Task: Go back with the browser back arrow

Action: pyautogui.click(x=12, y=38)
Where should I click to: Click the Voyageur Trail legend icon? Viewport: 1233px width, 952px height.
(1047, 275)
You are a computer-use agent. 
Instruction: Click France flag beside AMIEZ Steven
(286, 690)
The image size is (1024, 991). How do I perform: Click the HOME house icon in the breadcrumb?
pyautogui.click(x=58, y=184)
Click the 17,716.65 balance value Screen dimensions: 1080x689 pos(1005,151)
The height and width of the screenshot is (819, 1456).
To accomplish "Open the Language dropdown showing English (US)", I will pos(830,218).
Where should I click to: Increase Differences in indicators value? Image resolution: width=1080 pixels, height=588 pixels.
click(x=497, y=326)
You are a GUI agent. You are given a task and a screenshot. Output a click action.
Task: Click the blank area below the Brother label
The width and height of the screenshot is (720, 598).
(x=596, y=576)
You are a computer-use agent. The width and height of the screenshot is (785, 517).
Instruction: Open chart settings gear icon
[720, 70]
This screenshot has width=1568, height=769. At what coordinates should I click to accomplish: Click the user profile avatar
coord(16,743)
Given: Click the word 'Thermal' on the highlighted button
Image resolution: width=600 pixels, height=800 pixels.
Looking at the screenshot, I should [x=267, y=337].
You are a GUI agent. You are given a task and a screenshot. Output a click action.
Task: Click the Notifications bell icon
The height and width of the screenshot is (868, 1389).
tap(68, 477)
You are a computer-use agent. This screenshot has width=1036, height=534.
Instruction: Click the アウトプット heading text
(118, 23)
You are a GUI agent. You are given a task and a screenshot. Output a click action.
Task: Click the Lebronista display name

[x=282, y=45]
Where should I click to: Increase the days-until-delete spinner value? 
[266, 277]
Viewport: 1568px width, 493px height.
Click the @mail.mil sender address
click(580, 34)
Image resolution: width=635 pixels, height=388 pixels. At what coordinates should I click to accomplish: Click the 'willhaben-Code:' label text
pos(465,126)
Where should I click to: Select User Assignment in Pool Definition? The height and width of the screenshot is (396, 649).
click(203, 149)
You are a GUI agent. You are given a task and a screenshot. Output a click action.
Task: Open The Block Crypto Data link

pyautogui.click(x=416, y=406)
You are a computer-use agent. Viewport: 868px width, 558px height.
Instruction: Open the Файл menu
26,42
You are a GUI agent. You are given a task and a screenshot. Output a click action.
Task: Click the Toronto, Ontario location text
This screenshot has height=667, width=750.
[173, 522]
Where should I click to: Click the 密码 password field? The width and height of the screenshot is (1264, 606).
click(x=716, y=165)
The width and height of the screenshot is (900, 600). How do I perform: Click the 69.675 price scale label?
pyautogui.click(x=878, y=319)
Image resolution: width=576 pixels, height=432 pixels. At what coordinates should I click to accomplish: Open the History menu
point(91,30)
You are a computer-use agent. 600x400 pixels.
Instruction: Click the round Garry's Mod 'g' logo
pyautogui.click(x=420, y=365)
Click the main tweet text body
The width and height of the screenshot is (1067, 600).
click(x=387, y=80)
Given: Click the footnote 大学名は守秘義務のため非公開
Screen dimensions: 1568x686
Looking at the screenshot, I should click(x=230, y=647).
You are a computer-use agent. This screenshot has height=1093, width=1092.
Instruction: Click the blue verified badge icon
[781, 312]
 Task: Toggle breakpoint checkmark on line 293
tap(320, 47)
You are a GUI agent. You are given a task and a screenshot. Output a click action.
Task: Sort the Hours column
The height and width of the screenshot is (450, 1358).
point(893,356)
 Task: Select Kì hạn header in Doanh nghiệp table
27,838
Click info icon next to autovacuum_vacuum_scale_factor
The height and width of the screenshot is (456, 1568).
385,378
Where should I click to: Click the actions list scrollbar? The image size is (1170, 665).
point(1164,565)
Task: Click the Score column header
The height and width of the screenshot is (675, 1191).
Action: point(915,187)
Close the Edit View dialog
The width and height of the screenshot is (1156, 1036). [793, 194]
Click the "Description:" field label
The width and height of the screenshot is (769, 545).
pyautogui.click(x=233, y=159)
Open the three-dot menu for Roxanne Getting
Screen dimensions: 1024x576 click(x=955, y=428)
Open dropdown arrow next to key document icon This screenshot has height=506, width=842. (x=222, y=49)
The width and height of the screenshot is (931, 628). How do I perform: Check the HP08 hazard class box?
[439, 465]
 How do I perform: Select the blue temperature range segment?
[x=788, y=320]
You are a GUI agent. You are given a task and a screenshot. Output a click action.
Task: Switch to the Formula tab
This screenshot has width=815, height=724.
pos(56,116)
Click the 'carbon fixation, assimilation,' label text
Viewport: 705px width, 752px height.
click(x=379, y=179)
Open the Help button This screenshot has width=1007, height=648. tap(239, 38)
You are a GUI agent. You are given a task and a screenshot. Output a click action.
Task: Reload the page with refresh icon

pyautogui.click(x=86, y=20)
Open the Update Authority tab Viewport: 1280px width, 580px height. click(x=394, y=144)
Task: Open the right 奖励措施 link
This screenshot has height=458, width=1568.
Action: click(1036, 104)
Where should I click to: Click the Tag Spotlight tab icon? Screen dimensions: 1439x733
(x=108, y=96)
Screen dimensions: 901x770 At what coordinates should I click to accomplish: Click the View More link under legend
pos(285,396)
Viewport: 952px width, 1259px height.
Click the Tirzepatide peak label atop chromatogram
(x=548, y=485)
•••
§ Task requirements
Please copy every line of the material that contains the word "next".

§ Reply to the task
Click info icon next to autovacuum_vacuum_scale_factor
Open dropdown arrow next to key document icon This screenshot has height=506, width=842. (x=222, y=49)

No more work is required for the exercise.